▶ **Exercise instructions**
Among the records below, find the line that has "Image resolution: width=902"; from there, give the lines again exactly, and stop after the line that has "Given: Click the Navigate Backward arrow icon".

[Pixel coordinate grounding data]
- - -

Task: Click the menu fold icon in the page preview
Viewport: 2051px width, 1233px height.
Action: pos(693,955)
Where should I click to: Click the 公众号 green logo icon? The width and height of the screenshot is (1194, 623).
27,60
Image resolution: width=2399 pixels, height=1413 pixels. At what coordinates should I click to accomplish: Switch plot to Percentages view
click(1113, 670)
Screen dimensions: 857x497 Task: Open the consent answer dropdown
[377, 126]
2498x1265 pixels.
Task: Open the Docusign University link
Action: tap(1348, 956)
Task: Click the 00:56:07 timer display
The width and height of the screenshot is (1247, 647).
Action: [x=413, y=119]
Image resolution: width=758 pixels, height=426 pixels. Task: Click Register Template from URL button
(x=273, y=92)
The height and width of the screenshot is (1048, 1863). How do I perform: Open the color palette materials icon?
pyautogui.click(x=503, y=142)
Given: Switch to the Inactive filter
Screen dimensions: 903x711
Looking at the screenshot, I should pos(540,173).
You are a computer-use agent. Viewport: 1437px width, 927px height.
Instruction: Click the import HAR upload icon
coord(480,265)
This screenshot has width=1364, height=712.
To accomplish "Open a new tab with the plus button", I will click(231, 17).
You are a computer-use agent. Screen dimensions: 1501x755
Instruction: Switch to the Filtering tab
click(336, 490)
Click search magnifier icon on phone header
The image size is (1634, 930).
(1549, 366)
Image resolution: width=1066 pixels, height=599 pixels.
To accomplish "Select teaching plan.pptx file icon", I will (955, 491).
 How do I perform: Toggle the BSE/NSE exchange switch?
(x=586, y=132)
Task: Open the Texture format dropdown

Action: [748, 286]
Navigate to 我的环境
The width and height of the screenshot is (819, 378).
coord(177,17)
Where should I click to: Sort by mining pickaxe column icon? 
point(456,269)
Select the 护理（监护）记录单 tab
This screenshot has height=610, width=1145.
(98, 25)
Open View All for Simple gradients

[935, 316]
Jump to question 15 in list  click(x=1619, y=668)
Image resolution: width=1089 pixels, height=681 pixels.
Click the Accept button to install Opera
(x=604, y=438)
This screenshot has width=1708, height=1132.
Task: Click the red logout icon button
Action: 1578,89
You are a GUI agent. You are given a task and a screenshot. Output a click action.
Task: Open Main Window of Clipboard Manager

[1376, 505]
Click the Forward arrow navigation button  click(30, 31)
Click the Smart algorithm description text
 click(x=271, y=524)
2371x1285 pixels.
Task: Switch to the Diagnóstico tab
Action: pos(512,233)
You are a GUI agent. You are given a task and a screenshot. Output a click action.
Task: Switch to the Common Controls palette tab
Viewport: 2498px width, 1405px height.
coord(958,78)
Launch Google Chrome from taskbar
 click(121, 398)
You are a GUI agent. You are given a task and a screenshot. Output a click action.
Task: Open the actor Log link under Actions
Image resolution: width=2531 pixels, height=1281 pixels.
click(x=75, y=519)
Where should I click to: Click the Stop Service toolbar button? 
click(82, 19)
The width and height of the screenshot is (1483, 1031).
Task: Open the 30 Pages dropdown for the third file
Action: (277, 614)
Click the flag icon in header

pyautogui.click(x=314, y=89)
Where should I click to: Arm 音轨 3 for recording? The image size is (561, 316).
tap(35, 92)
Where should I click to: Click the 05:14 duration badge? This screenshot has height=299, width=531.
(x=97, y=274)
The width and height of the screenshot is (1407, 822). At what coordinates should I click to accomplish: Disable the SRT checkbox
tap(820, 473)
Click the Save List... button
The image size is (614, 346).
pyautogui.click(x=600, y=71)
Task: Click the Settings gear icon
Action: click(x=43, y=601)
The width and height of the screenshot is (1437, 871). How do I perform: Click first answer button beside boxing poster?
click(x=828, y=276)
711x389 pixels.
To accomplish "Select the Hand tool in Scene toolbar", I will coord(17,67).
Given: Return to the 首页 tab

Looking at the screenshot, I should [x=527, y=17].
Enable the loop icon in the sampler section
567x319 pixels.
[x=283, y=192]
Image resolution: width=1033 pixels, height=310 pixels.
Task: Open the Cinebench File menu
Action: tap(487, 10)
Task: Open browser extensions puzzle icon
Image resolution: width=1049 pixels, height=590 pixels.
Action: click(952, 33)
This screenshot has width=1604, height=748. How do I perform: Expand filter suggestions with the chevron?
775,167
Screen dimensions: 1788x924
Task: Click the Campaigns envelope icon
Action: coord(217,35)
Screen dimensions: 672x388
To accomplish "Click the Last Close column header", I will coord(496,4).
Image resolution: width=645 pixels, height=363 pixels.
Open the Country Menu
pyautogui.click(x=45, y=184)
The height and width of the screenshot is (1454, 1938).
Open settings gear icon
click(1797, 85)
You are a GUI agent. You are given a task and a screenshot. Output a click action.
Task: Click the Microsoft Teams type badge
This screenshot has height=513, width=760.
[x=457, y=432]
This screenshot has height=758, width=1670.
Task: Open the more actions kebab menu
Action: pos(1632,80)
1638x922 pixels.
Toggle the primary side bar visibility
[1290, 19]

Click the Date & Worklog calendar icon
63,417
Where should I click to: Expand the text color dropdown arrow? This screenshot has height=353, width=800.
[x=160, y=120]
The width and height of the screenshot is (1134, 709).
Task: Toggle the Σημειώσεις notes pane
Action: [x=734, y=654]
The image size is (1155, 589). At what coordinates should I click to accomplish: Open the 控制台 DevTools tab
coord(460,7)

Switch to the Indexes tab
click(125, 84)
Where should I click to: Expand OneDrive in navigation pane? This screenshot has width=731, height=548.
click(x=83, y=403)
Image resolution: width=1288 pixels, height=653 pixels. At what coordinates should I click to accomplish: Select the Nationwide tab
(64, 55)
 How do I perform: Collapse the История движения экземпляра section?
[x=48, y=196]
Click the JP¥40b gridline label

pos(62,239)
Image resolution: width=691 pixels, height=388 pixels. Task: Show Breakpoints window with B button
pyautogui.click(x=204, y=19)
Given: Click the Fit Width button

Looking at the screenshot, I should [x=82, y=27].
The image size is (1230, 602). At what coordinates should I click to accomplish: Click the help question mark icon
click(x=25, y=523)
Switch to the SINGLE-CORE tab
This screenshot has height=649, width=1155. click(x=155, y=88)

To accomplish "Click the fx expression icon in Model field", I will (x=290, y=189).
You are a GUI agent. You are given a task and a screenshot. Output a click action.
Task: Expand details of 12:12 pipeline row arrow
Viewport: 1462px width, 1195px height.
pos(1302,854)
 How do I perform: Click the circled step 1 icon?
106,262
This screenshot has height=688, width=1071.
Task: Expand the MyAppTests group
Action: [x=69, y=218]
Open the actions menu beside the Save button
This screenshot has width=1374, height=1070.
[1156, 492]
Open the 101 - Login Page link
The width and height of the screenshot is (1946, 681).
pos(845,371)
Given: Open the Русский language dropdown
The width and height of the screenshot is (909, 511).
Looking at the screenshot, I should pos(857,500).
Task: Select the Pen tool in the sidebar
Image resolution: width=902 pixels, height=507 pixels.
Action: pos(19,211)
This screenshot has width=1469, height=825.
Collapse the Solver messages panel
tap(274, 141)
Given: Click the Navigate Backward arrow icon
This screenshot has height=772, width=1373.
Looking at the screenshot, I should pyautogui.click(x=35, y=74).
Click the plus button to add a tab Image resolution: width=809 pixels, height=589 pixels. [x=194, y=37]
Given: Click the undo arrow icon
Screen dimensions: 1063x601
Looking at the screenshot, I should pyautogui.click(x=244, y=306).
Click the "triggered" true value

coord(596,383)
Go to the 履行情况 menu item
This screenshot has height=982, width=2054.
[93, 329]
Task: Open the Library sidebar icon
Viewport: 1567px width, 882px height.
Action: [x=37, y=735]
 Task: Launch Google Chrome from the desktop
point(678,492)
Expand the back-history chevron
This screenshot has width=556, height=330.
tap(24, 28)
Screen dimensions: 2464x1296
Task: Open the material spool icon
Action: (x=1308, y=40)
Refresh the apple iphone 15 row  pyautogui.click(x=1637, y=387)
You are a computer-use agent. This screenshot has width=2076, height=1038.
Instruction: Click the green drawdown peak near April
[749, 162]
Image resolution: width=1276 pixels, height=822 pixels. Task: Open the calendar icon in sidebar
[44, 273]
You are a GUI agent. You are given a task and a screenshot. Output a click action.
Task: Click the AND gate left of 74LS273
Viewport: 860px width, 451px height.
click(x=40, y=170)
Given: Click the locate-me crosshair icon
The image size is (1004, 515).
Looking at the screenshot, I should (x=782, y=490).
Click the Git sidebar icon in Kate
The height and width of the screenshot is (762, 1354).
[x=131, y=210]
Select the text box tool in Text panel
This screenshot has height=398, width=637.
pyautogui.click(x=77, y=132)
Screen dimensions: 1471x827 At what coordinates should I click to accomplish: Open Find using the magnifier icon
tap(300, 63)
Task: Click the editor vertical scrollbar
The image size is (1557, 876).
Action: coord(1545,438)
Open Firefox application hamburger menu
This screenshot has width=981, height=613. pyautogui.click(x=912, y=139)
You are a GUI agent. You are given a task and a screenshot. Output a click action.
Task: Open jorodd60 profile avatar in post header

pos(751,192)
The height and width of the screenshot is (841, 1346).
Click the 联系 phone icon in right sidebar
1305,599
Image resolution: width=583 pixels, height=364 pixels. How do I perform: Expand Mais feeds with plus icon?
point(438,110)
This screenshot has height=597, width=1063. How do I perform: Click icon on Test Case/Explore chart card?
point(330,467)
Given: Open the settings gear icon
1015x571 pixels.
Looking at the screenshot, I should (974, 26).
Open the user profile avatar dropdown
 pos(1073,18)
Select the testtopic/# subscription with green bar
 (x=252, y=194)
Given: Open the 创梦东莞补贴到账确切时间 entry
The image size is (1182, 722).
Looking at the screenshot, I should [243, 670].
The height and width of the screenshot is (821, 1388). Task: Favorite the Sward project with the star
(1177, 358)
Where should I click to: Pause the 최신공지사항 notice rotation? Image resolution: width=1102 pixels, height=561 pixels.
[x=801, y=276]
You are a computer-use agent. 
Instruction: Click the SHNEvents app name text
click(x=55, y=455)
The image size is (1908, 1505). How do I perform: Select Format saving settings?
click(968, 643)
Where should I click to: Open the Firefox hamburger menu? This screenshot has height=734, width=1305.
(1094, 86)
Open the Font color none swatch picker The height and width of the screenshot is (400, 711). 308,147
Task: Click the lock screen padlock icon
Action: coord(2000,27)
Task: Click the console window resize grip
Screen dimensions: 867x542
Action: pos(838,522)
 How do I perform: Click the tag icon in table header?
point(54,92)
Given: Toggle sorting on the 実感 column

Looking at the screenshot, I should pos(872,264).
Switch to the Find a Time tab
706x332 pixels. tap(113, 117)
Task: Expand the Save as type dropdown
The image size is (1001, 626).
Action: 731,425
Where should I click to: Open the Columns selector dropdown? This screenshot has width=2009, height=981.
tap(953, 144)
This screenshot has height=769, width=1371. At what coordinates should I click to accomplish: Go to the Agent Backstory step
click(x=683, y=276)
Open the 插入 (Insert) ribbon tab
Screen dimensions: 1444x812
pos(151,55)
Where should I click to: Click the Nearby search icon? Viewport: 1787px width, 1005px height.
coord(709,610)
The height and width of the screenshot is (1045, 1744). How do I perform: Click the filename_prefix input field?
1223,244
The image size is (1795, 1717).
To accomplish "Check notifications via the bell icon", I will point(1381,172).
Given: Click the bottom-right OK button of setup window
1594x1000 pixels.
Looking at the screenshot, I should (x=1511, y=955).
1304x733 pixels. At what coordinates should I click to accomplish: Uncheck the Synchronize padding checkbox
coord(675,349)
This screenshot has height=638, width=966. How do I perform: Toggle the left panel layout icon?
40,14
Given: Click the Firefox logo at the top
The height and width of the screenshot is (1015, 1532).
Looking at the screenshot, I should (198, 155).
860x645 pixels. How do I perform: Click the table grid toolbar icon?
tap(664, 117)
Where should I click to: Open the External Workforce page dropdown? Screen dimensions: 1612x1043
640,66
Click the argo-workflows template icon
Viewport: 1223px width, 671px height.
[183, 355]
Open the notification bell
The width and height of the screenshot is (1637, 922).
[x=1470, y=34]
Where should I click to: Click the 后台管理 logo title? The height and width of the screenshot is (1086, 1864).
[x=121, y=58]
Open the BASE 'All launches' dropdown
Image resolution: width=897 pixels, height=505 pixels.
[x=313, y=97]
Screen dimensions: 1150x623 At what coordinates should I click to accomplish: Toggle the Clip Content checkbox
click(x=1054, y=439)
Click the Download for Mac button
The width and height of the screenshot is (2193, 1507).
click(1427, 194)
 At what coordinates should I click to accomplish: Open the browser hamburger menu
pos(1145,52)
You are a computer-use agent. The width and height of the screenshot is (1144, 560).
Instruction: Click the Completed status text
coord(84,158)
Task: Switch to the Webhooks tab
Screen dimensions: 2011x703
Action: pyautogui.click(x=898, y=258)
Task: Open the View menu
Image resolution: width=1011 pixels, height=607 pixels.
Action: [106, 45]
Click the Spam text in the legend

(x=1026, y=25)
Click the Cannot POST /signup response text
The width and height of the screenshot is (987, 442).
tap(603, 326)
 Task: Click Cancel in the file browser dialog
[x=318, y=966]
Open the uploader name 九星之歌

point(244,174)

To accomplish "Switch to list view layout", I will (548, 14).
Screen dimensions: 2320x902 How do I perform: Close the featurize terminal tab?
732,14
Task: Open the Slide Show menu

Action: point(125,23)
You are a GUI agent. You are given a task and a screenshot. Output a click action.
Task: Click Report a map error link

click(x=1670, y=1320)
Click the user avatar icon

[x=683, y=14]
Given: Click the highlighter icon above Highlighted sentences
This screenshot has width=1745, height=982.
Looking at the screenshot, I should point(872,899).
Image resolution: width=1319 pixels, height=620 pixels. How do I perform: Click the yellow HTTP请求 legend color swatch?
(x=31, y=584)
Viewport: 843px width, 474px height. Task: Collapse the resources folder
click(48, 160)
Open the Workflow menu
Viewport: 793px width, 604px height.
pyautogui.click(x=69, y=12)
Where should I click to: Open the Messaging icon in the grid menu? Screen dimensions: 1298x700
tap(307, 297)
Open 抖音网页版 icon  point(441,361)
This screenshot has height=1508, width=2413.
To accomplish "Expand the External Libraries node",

- - -

▶ **Solution for this exercise**
Image resolution: width=902 pixels, height=507 pixels.
Action: pos(19,211)
This screenshot has width=1469, height=825.
Collapse the Solver messages panel
tap(274, 141)
Given: Click the Navigate Backward arrow icon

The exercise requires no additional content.